Secondly, all the rest of us youngsters, as ‘Her Majesty’s Loyal Subjects’, were supposed to attire ourselves in Fancy Dress and parade and be judged for money prizes in various age-groups and sub-categories according to chosen themes and/or family sub-groupings. …. More work for over-worked mothers creating costumes for invented ideas like, ‘Twin Liquorice All-Sorts’ or ‘A Loaf of Bread’ etc. Personally I hated all this palaver of dressing-up … I saw it all as ‘cissie’ stuff … but I had to conform … although for the life of me, I cannot remember what I dressed-up as in the four Gala Days I attended in Banknock.
Next, as soon as the seemingly interminable judging of the Fancy Dress at the Gala Field had been completed, the Food Bags and Lemonade were distributed … a provision that always ensured that being sick was a common occurrence in the immediately thereafter starts of The Races …. Flat, Obstacle, Sack, Three-legged etc. again for money prizes.
Costumes were discarded with abandon for The Races and soon the whole Gala Field had more the look of a second-hand junk yard within a garbage dump from the growing dispersal of wind-blown paper bags, half-drunk bottles of ‘scoosh’, empty ‘tattie’ crisp packets and rejected half-eaten sticky buns … and of course pails of sawdust ready to deal with ejaculated sicknesses! ….. Great fun !!
Of course The Races were vitally important to competitive me …. Not so much for the money but for the joy of winning … although I suppose I must admit it was good to jingle a few more pennies than usual in my pocket now and then… until often, to great chagrin, such contents of one’s pockets, if not deposited safely with adoring spectating parents or grannies, got lost in the long grass of the often uncut race-track area (though trampled down) during the more adventurous races.
I am fairly certain that 1948 was my vintage year for taking the spoils in the age-group races because that year’s Gala Day was before my birthday on the 16th of June Thus, due to this accident of birth, I cleaned up for once in the 8 year-old races, rather than being an unfortunate also-ran in the 9 year-old group.

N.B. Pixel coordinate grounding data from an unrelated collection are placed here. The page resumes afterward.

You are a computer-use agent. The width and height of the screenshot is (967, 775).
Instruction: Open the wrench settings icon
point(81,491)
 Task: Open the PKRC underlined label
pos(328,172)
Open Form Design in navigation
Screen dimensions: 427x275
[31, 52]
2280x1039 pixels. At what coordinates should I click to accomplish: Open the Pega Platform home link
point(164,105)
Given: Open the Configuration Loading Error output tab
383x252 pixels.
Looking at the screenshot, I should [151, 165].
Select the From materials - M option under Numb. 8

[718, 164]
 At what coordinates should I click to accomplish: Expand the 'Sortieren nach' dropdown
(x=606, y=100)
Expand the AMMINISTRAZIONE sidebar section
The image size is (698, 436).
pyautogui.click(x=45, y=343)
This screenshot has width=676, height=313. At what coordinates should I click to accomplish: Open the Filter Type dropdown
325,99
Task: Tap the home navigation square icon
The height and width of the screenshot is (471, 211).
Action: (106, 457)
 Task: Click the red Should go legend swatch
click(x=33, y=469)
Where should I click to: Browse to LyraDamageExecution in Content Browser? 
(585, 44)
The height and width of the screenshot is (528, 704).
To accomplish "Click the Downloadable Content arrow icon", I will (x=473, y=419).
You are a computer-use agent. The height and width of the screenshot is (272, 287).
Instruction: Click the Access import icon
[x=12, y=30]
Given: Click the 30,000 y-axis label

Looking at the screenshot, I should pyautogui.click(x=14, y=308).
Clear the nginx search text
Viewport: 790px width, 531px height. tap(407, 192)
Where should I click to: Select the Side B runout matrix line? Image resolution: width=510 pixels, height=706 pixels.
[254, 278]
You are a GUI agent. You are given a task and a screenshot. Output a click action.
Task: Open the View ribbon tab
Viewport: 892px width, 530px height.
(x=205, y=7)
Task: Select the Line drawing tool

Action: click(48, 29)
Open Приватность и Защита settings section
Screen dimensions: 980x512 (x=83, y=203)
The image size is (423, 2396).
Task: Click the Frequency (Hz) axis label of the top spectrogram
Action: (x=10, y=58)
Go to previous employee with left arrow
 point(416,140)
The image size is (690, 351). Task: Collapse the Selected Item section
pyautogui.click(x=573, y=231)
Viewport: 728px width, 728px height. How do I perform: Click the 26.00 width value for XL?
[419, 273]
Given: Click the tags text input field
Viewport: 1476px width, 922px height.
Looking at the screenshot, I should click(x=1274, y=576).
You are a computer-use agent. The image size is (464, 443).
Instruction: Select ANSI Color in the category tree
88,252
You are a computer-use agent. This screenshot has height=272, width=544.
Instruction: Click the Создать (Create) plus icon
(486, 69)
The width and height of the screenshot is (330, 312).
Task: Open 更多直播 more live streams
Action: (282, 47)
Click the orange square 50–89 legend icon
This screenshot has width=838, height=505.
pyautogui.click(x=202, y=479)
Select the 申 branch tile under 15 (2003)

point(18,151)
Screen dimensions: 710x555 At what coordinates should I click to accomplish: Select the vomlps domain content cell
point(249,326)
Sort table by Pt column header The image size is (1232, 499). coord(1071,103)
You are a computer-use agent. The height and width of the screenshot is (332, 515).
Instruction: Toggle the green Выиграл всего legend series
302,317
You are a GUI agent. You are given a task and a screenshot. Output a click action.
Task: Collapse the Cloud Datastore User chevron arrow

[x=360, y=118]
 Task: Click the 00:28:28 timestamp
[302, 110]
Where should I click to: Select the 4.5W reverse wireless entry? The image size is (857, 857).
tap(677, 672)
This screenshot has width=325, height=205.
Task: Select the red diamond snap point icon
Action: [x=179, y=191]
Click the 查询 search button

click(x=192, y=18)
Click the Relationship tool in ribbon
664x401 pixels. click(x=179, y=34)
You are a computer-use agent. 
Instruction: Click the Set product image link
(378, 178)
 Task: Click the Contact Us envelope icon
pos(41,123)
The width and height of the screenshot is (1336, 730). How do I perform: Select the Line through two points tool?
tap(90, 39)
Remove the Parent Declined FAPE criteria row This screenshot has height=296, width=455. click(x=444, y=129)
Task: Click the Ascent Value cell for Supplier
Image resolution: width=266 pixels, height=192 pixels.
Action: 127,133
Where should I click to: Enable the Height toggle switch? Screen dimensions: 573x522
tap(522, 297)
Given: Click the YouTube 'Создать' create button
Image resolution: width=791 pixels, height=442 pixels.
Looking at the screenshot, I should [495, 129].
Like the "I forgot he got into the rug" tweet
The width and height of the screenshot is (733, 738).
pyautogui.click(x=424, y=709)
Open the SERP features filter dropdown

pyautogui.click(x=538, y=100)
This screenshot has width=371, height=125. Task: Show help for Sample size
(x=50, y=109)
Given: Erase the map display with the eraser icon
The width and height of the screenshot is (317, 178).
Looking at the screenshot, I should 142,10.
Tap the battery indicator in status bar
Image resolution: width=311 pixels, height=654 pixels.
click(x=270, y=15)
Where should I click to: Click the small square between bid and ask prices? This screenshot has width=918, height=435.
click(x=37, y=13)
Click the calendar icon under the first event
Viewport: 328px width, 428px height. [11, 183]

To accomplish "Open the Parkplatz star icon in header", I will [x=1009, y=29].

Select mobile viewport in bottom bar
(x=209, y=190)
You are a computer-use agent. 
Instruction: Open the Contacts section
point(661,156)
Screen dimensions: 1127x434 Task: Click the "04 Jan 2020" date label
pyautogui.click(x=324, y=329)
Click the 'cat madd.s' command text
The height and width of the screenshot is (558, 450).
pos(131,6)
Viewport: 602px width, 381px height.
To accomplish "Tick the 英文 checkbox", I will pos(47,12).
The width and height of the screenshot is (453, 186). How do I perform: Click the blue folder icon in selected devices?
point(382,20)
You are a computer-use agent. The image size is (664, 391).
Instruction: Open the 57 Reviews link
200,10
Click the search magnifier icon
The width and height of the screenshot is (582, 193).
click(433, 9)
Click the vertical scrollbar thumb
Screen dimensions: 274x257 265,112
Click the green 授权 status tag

Nobody really bothered much about the mountains of litter cluttering the Gala Field …. But things got even more congested, if not downright dangerous, as soon as the ‘big-money’ Open Slow Cycles Races were announced. As if by magic, all sorts of contraptions posing as two-wheeler bicycles flooded on to the field from hiding-places in bushes or from other sides of dykes or where-ever! Thereafter, I vividly remember one couthy character likening The Gala Field to a ‘Knacker’s Yard’!
But how could I forget it ? …. the freely dispensed ice-creams and cones during the afternoon adding their wonderful stickiness to children’s already messed-up clothes, not to mention all the earlier melted discards providing slithery booby-traps for the unwary when choosing to sprawl in the grass somewhere to have a wee rest!
While out of sight of all the mayhem abroad, wise folks had retired to the Tea-Marquee to escape the rituals that many of them had survived either as participants or helpers for countless years before.
I smile as I remember the last act in these ‘wonderful’ afternoons. Nothing cleared the field faster of hyper-active children than the re-appearance of the potato sacks … not for more races as a finale … but for scavenger volunteers to clear up the mess all around. Despite the offers of more prize money for filled sacks, children as workers were but few. But then “the skil maister’ wisnae in cherge,” said one elderly sage in my hearing. “They wid hae jimped tae it fur heem oar suffer’d the conse’queen’cies cam Monday mornin.”